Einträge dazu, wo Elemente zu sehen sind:
※

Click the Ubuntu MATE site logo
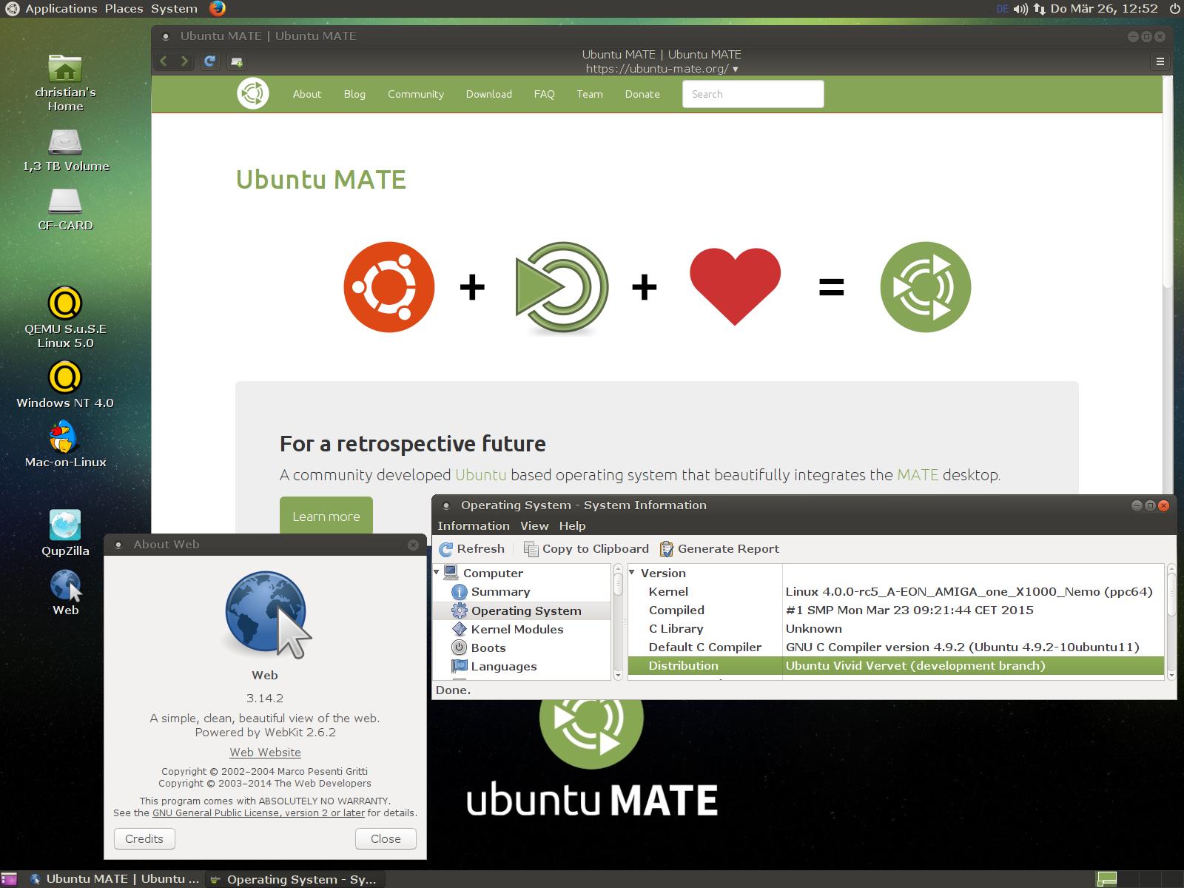This screenshot has height=888, width=1184. (252, 94)
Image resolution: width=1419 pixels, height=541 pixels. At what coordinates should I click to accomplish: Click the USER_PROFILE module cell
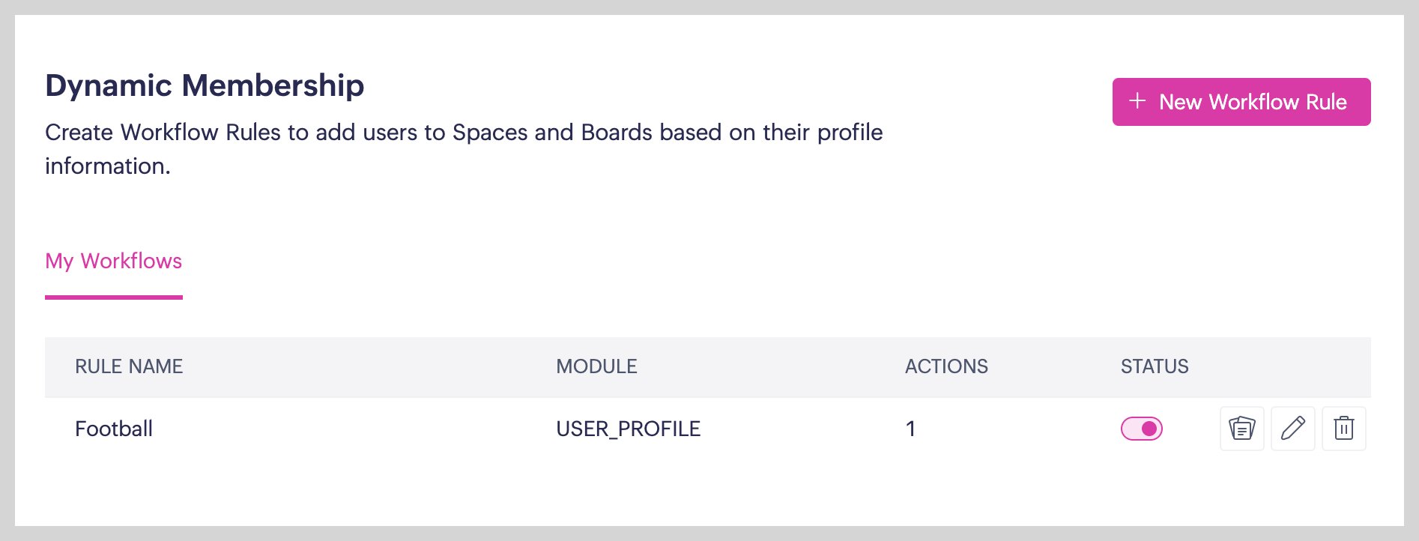click(x=628, y=429)
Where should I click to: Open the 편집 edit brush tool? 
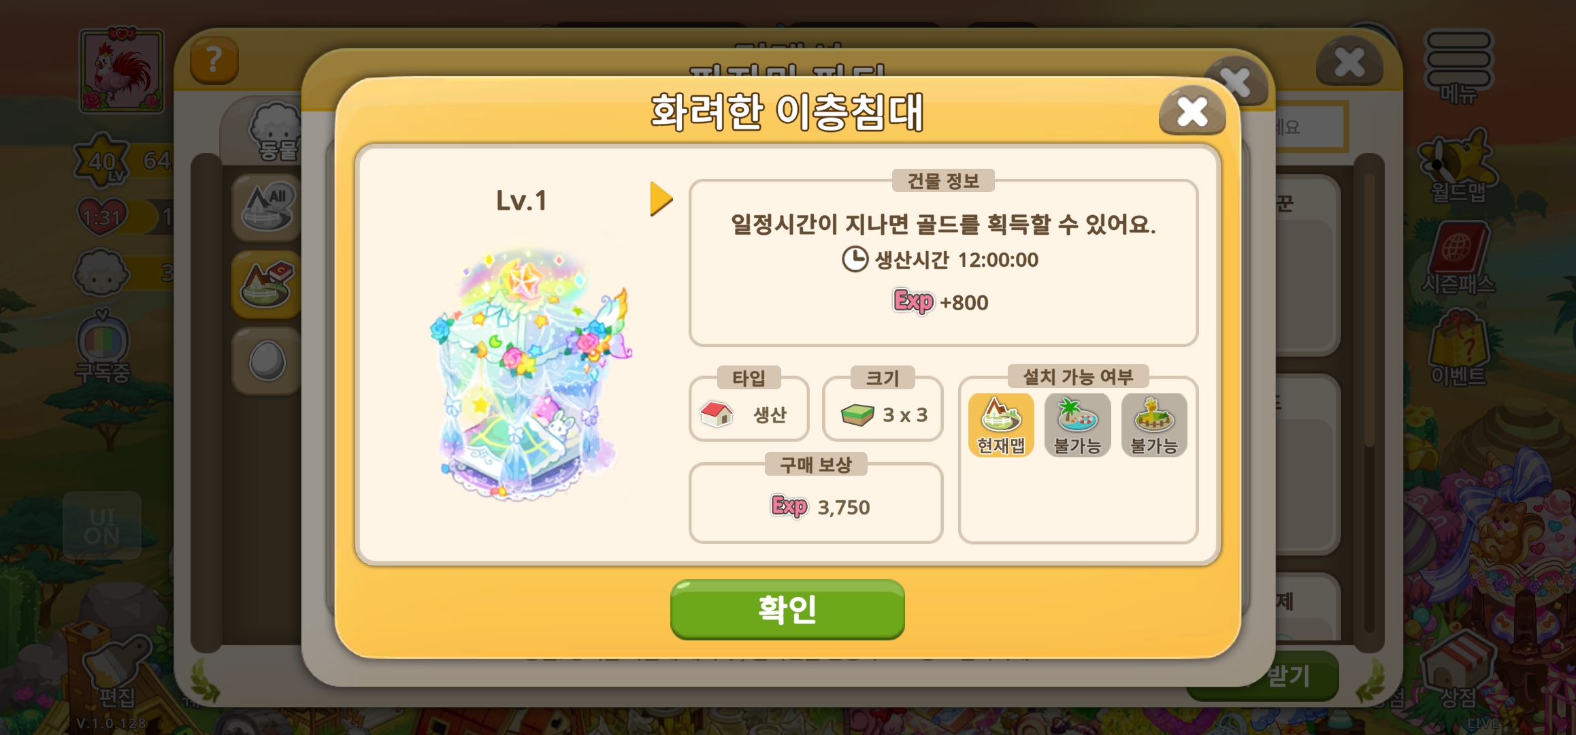[x=117, y=670]
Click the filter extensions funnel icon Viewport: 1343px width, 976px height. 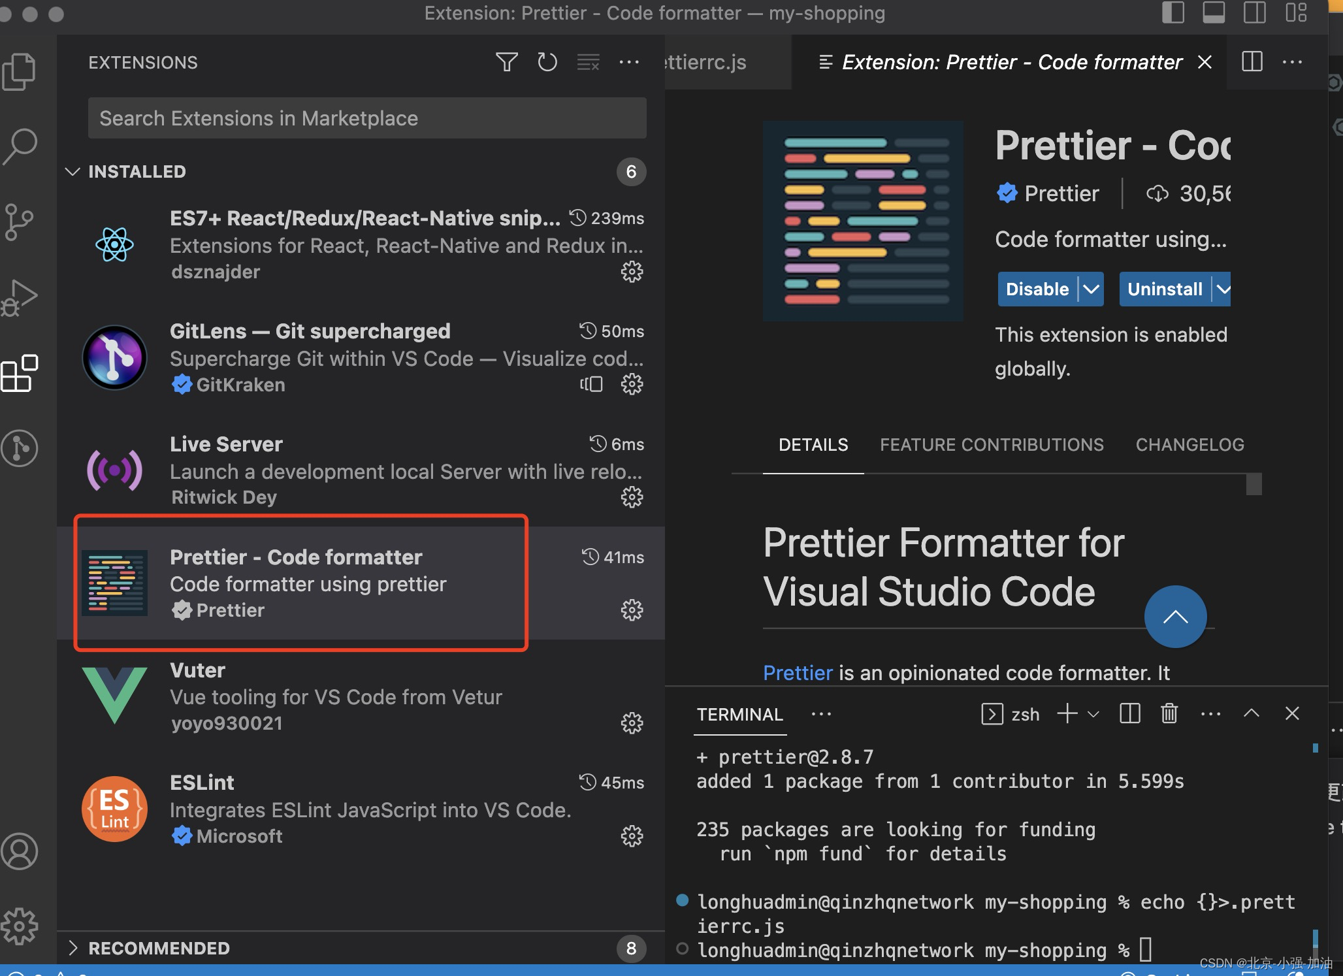coord(506,63)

※

→ Ziel:
Gib alles vom Anfang des Materials bis hinunter zur Zeile mit „[x=117, y=670]“ einschließlich als nummerierte Liste wieder und lass Leerzeilen und Bilder weg.

→ Schriftliche Lösung:
1. Click the Ubuntu MATE site logo
2. This screenshot has height=888, width=1184. (252, 94)
3. Image resolution: width=1419 pixels, height=541 pixels. At what coordinates should I click to accomplish: Click the USER_PROFILE module cell
4. click(x=628, y=429)
5. Where should I click to: Open the 편집 edit brush tool? 
6. [x=117, y=670]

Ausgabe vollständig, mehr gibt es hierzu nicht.